Figure 2 (middle graph) is a time-series plot that chronicles the number of new deaths over a specific period, as indicated by the dates on the x-axis. The y-axis represents the count of new deaths. The plot shows an initial increase in deaths, reaching a peak before subsequently declining. There is noticeable volatility in death counts, with significant fluctuations observed. There was a period where the number of deaths increased sharply to reach a peak before it started to decline. This could be indicative of an outbreak or epidemic that was eventually brought under control. Understanding the factors that contributed to both the rapid increase and subsequent decline in death counts could be crucial for managing future outbreaks and minimizing fatalities.

Figure 2 (lower graph) is a time-series plot that illustrates the daily mortality ratio over a period of 1000 days. The mortality ratio is expressed as a percentage and fluctuates significantly throughout the observed period. The plot shows an initial increase in the daily mortality rate, reaching its peak around day 340 to 640 (approx. 200 days duration) before gradually declining. There are noticeable fluctuations, with significant peaks and troughs. A linear mortality rate line indicates a general decline over time. The overall trend, as indicated by the linear mortality rate, shows a decrease in the daily mortality ratio over time despite periodic spikes. This data could suggest that while there are periods of increased mortality, efforts or natural progressions leading to reductions are evident over extended periods.

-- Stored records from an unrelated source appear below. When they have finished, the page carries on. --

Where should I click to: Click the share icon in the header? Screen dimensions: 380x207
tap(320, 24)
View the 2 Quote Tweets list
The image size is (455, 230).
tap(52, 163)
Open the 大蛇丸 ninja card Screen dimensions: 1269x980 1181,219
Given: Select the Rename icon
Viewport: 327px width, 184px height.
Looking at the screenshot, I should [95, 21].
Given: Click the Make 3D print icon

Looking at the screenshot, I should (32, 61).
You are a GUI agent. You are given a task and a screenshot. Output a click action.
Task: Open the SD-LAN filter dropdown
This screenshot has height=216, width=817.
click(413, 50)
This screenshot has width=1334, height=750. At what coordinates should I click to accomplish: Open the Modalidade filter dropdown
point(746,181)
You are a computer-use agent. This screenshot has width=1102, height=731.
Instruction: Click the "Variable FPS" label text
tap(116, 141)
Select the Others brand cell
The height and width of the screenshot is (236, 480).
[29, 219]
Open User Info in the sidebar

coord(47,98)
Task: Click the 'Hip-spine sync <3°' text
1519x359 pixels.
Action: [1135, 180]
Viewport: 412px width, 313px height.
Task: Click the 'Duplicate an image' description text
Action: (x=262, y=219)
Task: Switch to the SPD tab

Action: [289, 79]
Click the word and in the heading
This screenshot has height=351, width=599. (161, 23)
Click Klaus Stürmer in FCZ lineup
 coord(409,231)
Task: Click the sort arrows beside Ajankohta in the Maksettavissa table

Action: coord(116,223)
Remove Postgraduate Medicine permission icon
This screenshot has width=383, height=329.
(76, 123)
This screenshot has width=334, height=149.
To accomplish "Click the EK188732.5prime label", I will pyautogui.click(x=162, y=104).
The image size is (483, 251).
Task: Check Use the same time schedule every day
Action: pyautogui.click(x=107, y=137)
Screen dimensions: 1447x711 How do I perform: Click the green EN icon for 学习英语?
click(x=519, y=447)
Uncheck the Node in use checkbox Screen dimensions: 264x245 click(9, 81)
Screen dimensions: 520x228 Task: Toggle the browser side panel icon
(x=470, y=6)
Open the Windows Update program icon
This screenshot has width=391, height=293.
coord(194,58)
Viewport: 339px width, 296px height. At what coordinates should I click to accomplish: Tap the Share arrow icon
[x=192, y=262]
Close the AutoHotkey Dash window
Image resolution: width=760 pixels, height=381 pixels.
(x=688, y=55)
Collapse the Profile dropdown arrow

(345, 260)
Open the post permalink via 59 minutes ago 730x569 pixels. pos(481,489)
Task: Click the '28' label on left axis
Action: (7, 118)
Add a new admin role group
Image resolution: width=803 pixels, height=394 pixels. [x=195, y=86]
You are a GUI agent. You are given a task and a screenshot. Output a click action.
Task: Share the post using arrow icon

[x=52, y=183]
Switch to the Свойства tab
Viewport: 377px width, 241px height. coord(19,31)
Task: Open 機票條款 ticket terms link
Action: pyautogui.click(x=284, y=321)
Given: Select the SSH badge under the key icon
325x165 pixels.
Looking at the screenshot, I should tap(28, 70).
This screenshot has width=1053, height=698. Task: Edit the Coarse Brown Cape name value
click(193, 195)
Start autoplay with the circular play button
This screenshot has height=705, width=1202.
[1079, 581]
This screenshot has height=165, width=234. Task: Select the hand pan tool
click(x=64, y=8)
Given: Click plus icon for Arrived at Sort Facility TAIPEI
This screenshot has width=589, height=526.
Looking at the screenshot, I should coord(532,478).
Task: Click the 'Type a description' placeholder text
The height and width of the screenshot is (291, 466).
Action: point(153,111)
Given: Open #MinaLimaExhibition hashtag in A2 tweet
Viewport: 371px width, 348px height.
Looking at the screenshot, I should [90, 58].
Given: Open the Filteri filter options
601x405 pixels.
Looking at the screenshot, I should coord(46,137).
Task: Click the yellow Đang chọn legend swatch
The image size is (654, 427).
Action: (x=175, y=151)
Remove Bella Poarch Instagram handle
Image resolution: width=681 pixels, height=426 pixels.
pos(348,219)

Figure 2: Time-series plot showing the emerging cases and deaths chronologically. Daily mortality to morbidity ratio is expressed as a daily mortality percent

Derivatization refers to the process of finding the first order derivative of a model equation with respect to a variable, such as time or cumulative cases. The first order derivative represents the rate of change of the dependent variable (such as cumulative deaths) with respect to the independent variable (such as cumulative cases or time). The first order derivative can be used to analyze the slope, curvature, and inflection points of the model equation, and to compare the fit and performance of different models.

In Table 1 three model equations are present that fit the data of COVID-19 cumulative cases and cumulative deaths in the Russian Federation. The table also shows the coefficient data, the standard error, the correlation coefficient, the tolerance fit convergence, and the weighting for each model. Calculation of the first order derivatives of each model equation were deduced from the equations in table. The first model equation is a Morgan-Mercer-Flodin (MMF) model, which is a four-parameter sigmoidal model that can describe the growth of an epidemic.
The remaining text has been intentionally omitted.